In order to support the decisions which influenced the the development of my music video. I considered and incorporated the ideas of many different theorists.
In his theory of popular music, Simon Frith suggests that popular music is a construct of three categorisations: performance, narrative and concept. Every music video can be organised into one of these three categories, though often it could be a hybrid between two categories. This is an idea had a major impact on our music video; which would be catergorised as a performance-concept hybrid.
The ideas of performance, narrative and concept are demonstrated quite well in the music video for Just by Radiohead. The video is edited so that the band's performance scene is crosscut between a conceptual narrative scene in which a conversation is presented through subtitles.
The performance element of our video was edited in order to fit the themes of the indie genre. We were able to use a rooftop as the setting for our music video and we chose to do so as it is a very conventional and recognisable setting for rock and indie-rock music videos, such as Rooftops by Lost Prophets. By using this location for our video, we were aiming to address our primary audience; fans of indie rock music, immediately.
There were two key ideas driving our performance scene. The first was that we wanted to show a visible progression throughout each stage of the song and the second was that we wanted to integrate our performance scene with our conceptual scene.
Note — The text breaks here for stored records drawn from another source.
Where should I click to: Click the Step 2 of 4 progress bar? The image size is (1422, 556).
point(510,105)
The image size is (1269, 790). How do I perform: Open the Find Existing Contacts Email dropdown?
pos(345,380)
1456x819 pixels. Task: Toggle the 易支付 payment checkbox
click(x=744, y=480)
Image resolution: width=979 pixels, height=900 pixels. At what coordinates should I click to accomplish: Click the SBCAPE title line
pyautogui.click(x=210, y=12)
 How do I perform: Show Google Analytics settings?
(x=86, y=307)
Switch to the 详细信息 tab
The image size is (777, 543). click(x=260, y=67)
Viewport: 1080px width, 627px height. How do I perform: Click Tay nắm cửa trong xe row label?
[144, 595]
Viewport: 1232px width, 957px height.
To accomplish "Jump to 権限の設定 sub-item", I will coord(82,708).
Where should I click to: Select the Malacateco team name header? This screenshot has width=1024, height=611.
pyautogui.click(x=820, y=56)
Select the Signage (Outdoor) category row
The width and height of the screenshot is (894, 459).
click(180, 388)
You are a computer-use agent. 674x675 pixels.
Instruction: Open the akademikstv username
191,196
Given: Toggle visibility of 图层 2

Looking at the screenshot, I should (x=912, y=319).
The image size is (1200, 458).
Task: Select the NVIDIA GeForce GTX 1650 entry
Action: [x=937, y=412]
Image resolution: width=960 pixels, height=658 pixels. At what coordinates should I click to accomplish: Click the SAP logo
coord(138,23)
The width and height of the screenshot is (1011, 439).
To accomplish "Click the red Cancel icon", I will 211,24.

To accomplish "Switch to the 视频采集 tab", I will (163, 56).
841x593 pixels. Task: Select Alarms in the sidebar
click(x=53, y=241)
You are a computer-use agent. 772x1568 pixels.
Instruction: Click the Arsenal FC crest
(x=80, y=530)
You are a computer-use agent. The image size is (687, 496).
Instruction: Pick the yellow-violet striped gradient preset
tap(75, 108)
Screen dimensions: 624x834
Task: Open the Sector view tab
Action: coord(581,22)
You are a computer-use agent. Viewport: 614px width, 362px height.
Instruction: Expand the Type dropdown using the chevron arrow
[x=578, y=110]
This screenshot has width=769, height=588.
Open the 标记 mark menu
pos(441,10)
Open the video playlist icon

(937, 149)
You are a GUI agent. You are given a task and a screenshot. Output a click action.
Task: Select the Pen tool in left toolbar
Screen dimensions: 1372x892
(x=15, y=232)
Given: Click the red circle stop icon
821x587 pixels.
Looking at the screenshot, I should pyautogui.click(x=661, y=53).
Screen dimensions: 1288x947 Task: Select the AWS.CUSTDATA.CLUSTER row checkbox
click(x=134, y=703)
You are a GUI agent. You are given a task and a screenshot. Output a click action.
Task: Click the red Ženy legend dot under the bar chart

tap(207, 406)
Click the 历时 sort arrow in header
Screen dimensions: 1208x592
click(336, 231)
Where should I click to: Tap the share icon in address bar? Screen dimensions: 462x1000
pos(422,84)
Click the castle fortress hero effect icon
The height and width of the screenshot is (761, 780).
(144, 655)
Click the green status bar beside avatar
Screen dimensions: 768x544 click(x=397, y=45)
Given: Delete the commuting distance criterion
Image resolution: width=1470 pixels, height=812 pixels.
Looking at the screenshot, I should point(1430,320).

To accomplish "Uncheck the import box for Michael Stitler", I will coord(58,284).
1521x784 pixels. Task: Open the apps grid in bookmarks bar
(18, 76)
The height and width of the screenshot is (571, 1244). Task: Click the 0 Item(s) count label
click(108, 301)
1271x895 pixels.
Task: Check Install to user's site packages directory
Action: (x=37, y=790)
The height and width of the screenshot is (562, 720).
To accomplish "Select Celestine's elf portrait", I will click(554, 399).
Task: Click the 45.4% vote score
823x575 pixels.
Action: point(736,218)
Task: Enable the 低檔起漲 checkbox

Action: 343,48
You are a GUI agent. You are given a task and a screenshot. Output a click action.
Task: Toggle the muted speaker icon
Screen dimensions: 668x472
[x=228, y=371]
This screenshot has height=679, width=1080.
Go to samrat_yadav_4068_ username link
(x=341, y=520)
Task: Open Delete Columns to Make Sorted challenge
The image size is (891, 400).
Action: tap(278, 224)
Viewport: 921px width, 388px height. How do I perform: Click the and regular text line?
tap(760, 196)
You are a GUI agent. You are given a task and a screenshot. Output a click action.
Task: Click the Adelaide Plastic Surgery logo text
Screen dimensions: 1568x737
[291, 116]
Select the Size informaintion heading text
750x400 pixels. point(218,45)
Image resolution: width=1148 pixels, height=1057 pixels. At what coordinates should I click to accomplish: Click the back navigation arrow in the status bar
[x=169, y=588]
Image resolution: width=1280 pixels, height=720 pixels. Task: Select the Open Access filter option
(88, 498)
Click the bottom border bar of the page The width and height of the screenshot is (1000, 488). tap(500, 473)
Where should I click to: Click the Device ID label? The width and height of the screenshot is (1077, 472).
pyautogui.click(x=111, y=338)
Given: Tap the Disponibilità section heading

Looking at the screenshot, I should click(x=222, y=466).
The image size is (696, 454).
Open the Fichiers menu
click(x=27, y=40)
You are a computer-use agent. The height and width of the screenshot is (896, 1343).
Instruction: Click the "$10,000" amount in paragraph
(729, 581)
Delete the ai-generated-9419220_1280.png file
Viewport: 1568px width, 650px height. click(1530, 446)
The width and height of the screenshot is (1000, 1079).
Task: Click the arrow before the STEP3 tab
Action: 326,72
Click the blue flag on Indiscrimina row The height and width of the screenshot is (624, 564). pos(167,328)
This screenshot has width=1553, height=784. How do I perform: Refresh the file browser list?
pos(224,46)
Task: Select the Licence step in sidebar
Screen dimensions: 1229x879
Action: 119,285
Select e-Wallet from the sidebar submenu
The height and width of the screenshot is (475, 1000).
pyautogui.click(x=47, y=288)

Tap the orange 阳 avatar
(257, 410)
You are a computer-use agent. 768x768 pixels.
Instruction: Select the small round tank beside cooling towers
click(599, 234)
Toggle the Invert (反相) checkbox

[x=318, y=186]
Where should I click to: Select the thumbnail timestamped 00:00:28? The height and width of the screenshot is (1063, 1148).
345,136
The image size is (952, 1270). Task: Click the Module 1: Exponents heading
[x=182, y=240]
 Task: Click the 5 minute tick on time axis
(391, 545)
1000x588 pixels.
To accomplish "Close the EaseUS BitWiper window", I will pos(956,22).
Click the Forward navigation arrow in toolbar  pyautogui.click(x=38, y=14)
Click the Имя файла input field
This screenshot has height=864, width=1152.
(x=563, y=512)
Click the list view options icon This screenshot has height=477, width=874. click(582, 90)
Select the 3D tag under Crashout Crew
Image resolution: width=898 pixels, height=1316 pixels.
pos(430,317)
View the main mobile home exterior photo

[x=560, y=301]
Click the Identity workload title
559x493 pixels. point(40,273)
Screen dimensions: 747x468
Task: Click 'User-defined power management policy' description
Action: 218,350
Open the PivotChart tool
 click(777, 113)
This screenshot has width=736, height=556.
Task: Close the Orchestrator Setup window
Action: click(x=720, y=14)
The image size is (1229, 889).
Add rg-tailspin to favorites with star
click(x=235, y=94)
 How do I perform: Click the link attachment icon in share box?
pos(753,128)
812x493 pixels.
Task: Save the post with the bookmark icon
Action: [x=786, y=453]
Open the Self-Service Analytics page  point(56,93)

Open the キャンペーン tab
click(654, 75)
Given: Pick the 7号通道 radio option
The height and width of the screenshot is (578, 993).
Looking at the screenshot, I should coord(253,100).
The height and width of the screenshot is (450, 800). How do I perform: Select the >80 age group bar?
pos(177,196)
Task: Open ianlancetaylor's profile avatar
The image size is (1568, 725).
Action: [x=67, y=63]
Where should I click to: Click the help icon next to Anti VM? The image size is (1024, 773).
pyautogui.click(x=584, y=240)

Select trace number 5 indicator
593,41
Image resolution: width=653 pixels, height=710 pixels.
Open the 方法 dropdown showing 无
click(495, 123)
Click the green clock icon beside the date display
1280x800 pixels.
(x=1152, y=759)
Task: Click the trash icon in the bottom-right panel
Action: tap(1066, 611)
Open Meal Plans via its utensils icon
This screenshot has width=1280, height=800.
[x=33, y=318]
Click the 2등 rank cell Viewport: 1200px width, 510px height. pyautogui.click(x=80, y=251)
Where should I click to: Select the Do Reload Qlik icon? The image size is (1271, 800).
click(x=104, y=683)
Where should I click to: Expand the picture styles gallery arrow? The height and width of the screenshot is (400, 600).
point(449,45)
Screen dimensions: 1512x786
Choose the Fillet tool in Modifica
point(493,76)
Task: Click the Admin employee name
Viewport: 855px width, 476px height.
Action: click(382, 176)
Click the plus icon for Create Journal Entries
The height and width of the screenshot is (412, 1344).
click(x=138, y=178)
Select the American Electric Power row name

I decided that this integration was important, as not only did it add to the progression in our video, but it was also common in other indie-rock music videos such as When You Were Young by The Killers. In this video, the characters from the narrative scene pass enter the setting of the performance scene.
Our conceptual scene utilised two main components: the white backdrop and the jump-cut editing. Our white backdrop created a heavy contrast with the performance scene and created a more surreal image. This, in conjunction with the spontaneous editing, allowed us to create a more disjointed dream-like scene. Including a conceptual element to our music video was one of the ways in which we developed the forms and conventions of the indie-rock genre, as a performance-narrative hybrid is one of the most common structures an indie-rock music video would normally use, as evidenced by the music video for Last Orders by Nothing But Thieves. However, we used our lead singer in both the performance and conceptual scenes, which differs from most indie music videos which do use a performance-concept hybrid structure.
The style of editing we used for our conceptual scene closely follows the theory of music video editing outlined by Carol Vernallis. She proposes that the pace of a music video shifts rapidly and breaks the conventions of continuity editing. Due to the theme of technology in the lyrics of our song, we used this idea during our conceptual scene and edited our sequence to seem jarring and disconnected. These jump cuts allowed us to display the frustration and confusion of the singer in a more creative way. The music video for Fear and Delight by The Correspondents was very influential to this editing technique, as we thought this use of jump cuts would be effective in our own video.
Goodwin makes several proposals to the theory of music video editing.
Goodwin argues that music videos are a visual demonstration of the music genre's characteristics. This idea runs throughout our own video through our black and white colour scheme; which is a typical feature of indie-rock music videos.
|Chocolate by The 1975 was one of the music|
videos which influenced our black and white
The most crucial characteristic of indie music videos is the emphasis on the band and its music. Indie music is a genre in which the quality of the music and reality of the artist are the defining features, so we examined several existing artists to influence the way we represent our band.
The following Padlet explores each of our band member's personas as well as the references we used to construct these personas.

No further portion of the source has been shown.